▸ Opgave
Kun je alles van de regel met "I will 197,97." tot en met de regel met "Click the comments" omzetten naar een JSON-lijst van strings, met één string per regel en zonder de lege regels?

-------------------------

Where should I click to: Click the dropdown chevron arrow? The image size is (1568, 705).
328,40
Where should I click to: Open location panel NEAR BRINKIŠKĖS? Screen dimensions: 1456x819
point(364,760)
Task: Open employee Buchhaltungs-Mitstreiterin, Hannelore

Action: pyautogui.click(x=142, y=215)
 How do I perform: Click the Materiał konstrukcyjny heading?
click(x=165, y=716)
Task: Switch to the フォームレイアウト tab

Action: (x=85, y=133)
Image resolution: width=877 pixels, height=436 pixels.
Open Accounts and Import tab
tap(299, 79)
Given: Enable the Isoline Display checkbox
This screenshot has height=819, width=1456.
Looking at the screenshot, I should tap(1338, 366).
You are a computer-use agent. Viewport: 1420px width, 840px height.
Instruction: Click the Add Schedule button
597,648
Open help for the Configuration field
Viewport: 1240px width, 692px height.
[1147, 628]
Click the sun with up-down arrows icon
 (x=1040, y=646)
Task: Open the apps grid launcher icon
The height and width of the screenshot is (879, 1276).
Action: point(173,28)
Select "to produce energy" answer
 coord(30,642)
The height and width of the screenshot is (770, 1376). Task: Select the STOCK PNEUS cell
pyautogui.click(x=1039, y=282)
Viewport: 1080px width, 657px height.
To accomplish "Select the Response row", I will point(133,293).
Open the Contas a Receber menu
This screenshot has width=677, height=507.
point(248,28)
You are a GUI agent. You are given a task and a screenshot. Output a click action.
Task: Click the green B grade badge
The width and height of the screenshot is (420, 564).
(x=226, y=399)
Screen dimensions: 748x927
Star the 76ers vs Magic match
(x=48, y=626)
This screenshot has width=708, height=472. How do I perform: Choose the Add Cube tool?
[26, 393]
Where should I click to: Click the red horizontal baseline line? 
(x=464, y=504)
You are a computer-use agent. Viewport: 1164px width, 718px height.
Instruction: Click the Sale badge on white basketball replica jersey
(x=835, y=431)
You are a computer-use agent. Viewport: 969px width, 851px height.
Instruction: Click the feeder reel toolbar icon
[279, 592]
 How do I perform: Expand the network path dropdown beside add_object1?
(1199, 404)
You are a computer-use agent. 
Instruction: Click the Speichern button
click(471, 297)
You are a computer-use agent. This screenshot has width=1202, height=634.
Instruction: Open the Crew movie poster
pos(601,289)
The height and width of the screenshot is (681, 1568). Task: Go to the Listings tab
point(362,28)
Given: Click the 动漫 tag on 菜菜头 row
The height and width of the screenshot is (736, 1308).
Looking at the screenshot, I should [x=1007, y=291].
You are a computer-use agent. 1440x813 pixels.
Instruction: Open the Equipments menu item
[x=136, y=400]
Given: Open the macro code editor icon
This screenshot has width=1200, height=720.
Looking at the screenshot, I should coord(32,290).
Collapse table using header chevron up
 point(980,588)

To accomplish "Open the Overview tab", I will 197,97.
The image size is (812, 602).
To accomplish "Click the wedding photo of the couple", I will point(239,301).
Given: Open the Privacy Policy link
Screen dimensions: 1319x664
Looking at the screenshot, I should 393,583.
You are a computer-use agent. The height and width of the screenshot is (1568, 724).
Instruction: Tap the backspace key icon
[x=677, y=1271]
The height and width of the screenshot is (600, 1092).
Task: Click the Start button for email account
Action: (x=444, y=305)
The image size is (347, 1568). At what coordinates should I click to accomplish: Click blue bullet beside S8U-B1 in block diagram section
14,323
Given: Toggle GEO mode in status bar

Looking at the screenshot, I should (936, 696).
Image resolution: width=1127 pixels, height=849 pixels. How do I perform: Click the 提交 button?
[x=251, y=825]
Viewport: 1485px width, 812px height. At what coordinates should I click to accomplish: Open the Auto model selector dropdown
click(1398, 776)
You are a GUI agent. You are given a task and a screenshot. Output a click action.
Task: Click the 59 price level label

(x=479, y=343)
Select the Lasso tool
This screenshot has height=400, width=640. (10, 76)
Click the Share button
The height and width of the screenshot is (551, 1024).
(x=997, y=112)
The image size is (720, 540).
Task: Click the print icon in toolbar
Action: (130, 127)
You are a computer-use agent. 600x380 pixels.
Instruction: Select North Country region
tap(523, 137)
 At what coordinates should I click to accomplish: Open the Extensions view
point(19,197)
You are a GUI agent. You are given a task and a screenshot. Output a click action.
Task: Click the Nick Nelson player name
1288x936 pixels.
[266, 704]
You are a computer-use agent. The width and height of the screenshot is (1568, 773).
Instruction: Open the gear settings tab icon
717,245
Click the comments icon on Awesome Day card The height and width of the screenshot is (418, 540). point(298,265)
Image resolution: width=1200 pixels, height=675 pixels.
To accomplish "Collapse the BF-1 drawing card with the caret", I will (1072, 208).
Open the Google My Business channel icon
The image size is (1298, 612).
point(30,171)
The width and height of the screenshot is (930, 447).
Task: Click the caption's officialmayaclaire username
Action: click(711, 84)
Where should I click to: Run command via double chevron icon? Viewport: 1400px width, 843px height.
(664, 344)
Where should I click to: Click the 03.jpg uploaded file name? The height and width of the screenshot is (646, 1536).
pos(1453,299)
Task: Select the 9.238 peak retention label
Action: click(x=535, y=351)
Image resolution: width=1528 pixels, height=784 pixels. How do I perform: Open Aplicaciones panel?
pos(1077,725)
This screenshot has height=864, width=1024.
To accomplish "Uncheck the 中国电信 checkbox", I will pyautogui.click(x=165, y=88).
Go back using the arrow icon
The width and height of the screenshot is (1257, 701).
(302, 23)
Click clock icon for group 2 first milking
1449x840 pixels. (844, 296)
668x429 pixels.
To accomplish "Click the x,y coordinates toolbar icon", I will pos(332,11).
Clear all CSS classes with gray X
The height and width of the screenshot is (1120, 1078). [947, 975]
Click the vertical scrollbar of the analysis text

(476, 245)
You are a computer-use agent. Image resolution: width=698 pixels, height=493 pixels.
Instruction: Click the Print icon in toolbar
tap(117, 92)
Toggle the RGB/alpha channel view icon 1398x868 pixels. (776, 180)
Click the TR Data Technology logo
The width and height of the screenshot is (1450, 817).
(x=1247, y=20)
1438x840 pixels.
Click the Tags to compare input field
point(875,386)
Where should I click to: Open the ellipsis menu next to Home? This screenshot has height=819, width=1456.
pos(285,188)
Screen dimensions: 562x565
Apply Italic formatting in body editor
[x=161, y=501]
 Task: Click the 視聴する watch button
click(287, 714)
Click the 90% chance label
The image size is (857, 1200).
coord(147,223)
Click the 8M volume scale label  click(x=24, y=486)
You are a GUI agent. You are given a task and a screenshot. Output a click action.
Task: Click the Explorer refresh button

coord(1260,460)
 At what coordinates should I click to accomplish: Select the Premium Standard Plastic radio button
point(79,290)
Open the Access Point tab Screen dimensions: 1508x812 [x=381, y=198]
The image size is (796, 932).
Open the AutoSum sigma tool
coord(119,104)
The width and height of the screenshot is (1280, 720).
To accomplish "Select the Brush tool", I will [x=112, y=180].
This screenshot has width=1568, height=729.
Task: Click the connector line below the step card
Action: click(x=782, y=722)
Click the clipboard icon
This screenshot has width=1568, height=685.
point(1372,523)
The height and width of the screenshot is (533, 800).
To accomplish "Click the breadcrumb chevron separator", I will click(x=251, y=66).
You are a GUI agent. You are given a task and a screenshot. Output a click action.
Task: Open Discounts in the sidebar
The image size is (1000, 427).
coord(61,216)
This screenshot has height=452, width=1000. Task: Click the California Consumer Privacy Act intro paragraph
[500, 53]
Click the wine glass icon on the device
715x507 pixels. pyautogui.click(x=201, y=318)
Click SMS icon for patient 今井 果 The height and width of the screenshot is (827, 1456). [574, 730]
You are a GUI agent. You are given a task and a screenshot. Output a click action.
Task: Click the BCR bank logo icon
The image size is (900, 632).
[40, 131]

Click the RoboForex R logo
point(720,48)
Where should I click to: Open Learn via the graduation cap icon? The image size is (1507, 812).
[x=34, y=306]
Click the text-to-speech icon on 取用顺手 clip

-------------------------

▸ Uitwerking opgave
[
  "To accomplish \"Open the Overview tab\", I will 197,97.",
  "The image size is (812, 602).",
  "To accomplish \"Click the wedding photo of the couple\", I will point(239,301).",
  "Given: Open the Privacy Policy link",
  "Screen dimensions: 1319x664",
  "Looking at the screenshot, I should 393,583.",
  "You are a computer-use agent. The height and width of the screenshot is (1568, 724).",
  "Instruction: Tap the backspace key icon",
  "[x=677, y=1271]",
  "The height and width of the screenshot is (600, 1092).",
  "Task: Click the Start button for email account",
  "Action: (x=444, y=305)",
  "The image size is (347, 1568). At what coordinates should I click to accomplish: Click blue bullet beside S8U-B1 in block diagram section",
  "14,323",
  "Given: Toggle GEO mode in status bar",
  "Looking at the screenshot, I should (936, 696).",
  "Image resolution: width=1127 pixels, height=849 pixels. How do I perform: Click the 提交 button?",
  "[x=251, y=825]",
  "Viewport: 1485px width, 812px height. At what coordinates should I click to accomplish: Open the Auto model selector dropdown",
  "click(1398, 776)",
  "You are a GUI agent. You are given a task and a screenshot. Output a click action.",
  "Task: Click the 59 price level label",
  "(x=479, y=343)",
  "Select the Lasso tool",
  "This screenshot has height=400, width=640. (10, 76)",
  "Click the Share button",
  "The height and width of the screenshot is (551, 1024).",
  "(x=997, y=112)",
  "The image size is (720, 540).",
  "Task: Click the print icon in toolbar",
  "Action: (130, 127)",
  "You are a computer-use agent. 600x380 pixels.",
  "Instruction: Select North Country region",
  "tap(523, 137)",
  " At what coordinates should I click to accomplish: Open the Extensions view",
  "point(19,197)",
  "You are a GUI agent. You are given a task and a screenshot. Output a click action.",
  "Task: Click the Nick Nelson player name",
  "1288x936 pixels.",
  "[266, 704]",
  "You are a computer-use agent. The width and height of the screenshot is (1568, 773).",
  "Instruction: Open the gear settings tab icon",
  "717,245",
  "Click the comments icon on Awesome Day card The height and width of the screenshot is (418, 540). point(298,265)"
]